How LLMs Aid in UML Modeling: An Exploratory Study with Novice Analysts
Beian Wang, Chong Wang, Peng Liang, Bing Li, Cheng Zeng
TL;DR
The paper investigates the feasibility of using large language models to assist novice analysts in requirements engineering by generating three common UML diagrams (use case, class, and sequence). An empirical study with 45 undergraduates evaluates LLM-assisted modeling and the effect of output formats, revealing that LLMs can help with identifying modeling elements but have notable weaknesses in capturing relationships, with sequence diagrams showing relatively higher accuracy.
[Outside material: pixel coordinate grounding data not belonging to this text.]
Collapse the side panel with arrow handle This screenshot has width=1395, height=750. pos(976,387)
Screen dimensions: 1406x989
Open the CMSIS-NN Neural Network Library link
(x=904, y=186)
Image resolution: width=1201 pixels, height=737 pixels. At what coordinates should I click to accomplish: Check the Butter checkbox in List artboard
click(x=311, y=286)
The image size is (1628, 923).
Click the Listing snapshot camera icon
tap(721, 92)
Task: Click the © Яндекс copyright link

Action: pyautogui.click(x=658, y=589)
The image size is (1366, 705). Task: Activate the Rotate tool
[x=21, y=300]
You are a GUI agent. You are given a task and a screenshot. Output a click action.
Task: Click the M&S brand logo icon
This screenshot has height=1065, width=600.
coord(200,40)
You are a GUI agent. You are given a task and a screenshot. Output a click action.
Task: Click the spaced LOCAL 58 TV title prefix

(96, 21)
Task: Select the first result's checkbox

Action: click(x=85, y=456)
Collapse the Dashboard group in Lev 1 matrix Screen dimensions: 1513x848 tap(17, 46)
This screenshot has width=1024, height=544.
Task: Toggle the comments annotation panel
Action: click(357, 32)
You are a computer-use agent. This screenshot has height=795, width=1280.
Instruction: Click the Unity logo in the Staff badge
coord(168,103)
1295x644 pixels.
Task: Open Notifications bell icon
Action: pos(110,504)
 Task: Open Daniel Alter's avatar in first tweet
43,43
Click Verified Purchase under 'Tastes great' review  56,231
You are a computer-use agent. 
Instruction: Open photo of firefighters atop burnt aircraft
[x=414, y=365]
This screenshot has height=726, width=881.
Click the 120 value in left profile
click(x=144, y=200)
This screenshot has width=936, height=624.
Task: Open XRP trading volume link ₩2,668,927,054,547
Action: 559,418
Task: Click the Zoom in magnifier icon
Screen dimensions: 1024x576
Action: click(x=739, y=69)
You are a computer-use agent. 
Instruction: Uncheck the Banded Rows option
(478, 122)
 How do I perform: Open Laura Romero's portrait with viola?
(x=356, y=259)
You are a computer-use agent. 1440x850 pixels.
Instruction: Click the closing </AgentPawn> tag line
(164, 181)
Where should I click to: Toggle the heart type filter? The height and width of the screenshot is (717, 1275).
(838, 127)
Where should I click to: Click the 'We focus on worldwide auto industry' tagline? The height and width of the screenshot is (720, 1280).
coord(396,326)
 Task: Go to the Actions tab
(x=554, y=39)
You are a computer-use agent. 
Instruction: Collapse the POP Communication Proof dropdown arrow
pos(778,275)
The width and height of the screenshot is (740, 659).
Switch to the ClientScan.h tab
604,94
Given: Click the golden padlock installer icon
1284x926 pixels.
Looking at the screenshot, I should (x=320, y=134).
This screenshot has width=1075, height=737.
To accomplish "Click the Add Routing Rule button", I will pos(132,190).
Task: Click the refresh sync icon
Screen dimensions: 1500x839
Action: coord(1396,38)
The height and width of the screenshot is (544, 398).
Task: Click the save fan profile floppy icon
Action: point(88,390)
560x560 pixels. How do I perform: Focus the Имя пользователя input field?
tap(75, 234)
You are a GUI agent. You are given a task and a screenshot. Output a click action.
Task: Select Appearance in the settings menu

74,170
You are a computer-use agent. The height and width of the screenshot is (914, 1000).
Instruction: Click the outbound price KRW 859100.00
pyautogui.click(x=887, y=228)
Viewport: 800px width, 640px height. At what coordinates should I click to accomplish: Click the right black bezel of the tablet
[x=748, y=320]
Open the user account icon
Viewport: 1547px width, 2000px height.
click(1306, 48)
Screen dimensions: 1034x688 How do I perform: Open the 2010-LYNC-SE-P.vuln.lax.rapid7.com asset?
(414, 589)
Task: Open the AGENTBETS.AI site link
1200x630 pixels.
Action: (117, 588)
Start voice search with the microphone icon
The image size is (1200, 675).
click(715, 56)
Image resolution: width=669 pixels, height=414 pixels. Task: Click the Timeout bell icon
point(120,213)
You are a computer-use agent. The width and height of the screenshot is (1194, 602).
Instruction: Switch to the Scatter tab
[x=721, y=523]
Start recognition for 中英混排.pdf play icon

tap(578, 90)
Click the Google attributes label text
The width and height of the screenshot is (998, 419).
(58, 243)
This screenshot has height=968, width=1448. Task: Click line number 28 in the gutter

Hybrid human-LLM workflows yield the best quality, suggesting that human review remains important for reliable UML modeling. The work provides actionable guidance for educators and practitioners on when and how to deploy LLM-based assistance in requirements analysis and UML modeling, and it outlines concrete directions to improve reliability and format choice in future research.
Abstract
Since the emergence of GPT-3, Large Language Models (LLMs) have caught the eyes of researchers, practitioners, and educators in the field of software engineering. However, there has been relatively little investigation regarding the performance of LLMs in assisting with requirements analysis and UML modeling. This paper explores how LLMs can assist novice analysts in creating three types of typical UML models: use case models, class diagrams, and sequence diagrams. For this purpose, we designed the modeling tasks of these three UML models for 45 undergraduate students who participated in a requirements modeling course, with the help of LLMs. By analyzing their project reports, we found that LLMs can assist undergraduate students as novice analysts in UML modeling tasks, but LLMs also have shortcomings and limitations that should be considered when using them.